No necesitamos opiniones meramente ajenas cuando tenemos convicción profunda. Sólo los esclavos moralmente, los inseguros y débiles buscan en la fuerza de los demás la que a ellos mismos les falta.
Para plantarle cara a lo vulgar, debe ser cada día.
Innovando, cambiando lo que sea necesario. Lo mejor para no resolver nada es hablar sin parar. Vale más la actuación de una persona que la discusión de cuarenta sin accionar.
El hombre vulgar pretende enterrar al revolucionario y que su genialidad desaparezca. Es esclavo de lo pasajero y vive por premios, recompensas y felicitaciones.

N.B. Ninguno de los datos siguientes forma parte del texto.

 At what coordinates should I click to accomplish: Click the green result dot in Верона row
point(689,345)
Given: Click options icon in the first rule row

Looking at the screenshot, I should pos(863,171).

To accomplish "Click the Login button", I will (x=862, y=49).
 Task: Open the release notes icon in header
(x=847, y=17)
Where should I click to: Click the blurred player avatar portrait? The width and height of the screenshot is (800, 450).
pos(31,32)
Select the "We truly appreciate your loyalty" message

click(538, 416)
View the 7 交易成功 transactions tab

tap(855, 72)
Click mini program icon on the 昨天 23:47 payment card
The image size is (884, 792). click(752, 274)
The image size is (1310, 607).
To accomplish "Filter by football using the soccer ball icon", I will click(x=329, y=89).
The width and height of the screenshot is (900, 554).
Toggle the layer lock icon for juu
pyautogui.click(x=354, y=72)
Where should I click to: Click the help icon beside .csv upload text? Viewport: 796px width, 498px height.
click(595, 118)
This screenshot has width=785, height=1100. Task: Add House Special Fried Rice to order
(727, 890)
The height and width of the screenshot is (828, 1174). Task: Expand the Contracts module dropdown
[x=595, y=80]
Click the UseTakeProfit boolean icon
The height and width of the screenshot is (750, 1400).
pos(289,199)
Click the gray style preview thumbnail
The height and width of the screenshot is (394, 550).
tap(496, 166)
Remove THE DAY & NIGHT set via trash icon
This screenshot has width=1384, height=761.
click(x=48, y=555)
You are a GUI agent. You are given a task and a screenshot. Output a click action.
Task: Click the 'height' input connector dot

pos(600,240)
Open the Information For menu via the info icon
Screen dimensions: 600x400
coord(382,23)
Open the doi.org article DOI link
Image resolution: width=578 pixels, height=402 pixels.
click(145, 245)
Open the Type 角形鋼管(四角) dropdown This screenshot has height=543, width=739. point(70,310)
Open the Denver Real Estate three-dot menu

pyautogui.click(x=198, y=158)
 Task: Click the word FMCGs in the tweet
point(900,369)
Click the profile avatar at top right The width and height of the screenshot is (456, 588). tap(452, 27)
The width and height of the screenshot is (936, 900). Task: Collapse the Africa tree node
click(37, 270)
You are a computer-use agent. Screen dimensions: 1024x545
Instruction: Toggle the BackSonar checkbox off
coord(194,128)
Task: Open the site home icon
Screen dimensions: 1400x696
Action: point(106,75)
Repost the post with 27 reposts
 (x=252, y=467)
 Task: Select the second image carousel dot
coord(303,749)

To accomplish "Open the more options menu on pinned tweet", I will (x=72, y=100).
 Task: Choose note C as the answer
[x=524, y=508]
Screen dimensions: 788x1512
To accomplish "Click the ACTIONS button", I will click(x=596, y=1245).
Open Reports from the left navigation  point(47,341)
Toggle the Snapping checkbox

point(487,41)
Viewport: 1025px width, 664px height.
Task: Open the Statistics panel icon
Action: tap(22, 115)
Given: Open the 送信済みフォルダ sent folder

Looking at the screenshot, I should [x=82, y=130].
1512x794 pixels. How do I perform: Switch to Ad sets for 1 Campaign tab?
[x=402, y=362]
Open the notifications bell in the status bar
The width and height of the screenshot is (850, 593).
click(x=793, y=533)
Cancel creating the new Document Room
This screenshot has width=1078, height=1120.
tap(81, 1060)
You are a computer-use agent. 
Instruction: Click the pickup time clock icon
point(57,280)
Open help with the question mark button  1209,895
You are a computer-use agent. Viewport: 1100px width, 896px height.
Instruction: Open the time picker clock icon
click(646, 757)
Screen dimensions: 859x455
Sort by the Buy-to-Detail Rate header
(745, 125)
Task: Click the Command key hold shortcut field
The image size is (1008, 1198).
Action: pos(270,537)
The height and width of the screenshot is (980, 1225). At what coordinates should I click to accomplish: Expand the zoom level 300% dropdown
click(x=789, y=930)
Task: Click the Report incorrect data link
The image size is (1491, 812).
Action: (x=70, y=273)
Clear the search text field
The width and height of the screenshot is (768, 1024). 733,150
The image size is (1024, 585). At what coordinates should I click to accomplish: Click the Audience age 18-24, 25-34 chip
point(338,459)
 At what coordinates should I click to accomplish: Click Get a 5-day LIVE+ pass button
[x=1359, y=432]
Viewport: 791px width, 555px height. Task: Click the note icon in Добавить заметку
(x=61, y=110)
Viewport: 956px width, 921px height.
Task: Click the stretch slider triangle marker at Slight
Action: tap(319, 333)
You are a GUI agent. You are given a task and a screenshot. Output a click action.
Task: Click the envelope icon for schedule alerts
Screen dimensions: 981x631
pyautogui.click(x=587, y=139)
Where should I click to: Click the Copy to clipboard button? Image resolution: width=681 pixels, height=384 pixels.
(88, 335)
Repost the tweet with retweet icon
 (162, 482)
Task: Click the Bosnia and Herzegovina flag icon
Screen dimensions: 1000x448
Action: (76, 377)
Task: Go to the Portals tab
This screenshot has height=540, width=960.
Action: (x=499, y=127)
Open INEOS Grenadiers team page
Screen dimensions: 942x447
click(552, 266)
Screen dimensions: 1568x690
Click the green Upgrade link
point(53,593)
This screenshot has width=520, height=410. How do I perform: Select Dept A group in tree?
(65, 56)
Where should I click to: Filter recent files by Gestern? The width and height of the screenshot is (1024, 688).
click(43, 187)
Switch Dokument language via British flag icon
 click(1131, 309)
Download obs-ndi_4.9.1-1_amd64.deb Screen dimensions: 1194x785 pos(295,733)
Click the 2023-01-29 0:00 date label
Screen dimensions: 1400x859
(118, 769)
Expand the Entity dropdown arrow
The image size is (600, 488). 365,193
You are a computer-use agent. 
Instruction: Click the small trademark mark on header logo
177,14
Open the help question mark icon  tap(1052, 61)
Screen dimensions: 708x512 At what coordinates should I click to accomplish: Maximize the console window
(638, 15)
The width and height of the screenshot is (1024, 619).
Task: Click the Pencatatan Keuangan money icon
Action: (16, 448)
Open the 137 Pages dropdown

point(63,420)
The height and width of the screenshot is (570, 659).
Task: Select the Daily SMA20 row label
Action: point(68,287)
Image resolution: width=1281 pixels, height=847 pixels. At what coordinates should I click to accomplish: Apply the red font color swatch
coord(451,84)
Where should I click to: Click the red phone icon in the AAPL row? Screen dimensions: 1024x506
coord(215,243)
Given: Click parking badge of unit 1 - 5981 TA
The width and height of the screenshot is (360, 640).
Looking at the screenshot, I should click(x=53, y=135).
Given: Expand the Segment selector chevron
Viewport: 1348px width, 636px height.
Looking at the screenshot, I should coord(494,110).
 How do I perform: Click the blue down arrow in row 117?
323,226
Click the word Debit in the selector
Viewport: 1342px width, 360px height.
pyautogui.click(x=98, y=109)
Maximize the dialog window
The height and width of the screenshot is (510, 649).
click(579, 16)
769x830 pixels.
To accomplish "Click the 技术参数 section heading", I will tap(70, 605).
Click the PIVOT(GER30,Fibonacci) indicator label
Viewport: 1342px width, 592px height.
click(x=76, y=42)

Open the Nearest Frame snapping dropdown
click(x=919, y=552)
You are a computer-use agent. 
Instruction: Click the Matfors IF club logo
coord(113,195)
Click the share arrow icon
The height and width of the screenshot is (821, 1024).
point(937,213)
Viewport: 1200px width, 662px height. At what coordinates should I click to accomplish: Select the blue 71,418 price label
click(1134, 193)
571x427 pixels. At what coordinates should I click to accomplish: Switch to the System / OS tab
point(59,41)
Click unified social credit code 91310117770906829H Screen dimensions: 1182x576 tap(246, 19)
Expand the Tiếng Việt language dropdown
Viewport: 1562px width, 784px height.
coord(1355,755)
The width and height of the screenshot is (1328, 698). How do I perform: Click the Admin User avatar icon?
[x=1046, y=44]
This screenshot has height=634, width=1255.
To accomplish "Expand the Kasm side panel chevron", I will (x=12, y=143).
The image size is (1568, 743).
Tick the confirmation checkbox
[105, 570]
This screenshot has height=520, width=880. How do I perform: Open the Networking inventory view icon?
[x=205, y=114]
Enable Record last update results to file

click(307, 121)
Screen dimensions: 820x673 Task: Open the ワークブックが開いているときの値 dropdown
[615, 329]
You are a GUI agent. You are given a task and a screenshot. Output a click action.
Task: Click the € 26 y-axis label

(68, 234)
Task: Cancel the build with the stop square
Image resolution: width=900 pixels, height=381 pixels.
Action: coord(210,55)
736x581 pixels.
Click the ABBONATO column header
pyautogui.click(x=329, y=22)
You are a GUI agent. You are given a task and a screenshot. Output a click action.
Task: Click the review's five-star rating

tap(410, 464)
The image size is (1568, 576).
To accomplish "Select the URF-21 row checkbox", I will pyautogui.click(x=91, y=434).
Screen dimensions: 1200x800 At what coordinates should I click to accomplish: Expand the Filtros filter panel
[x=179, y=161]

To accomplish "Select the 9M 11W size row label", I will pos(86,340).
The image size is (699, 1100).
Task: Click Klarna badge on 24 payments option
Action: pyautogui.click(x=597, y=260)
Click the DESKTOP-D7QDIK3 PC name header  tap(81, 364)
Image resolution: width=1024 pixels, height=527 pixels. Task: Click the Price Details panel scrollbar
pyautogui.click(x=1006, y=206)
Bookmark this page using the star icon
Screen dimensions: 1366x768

Vivir sin pensar en estos últimos y al margen de los mismos asegura que la obra valga por si misma, sin interferencias, sin que nadie tenga la tentación de acercarse a ella por la etiqueta del reconocimiento o el año en que se concedió.
¿Por qué tanta mediocridad en este período? Porque escasean los hombres y mujeres capaces de sentir que pueden crear obras grandes, nuevas miradas del mundo; porque necesitamos mujeres y hombres que arranquen la desidia y nos devuelvan la esperanza. A ellos pero también a nosotros. No por nada, sino porque nunca podemos dejar de tenerla.
Porque al igual que Marx esperó a Lenin para que por primera vez se practicaran algunos de sus pensamientos, o genialidades como Beethoven, Copérnico o Galileo no vieron los frutos de su obra y pensamiento en vida, nosotros sabemos que los resultados casi nunca son inmediatos. Quizás ni los lleguemos a ver como nos gustaría. Pero no por ello debemos dejar de pensar, hacer y en último lugar decir.
Solo así seguiremos siendo libres y luchando contra la vulgaridad de los que nos adversan. Humildemente, lo creo.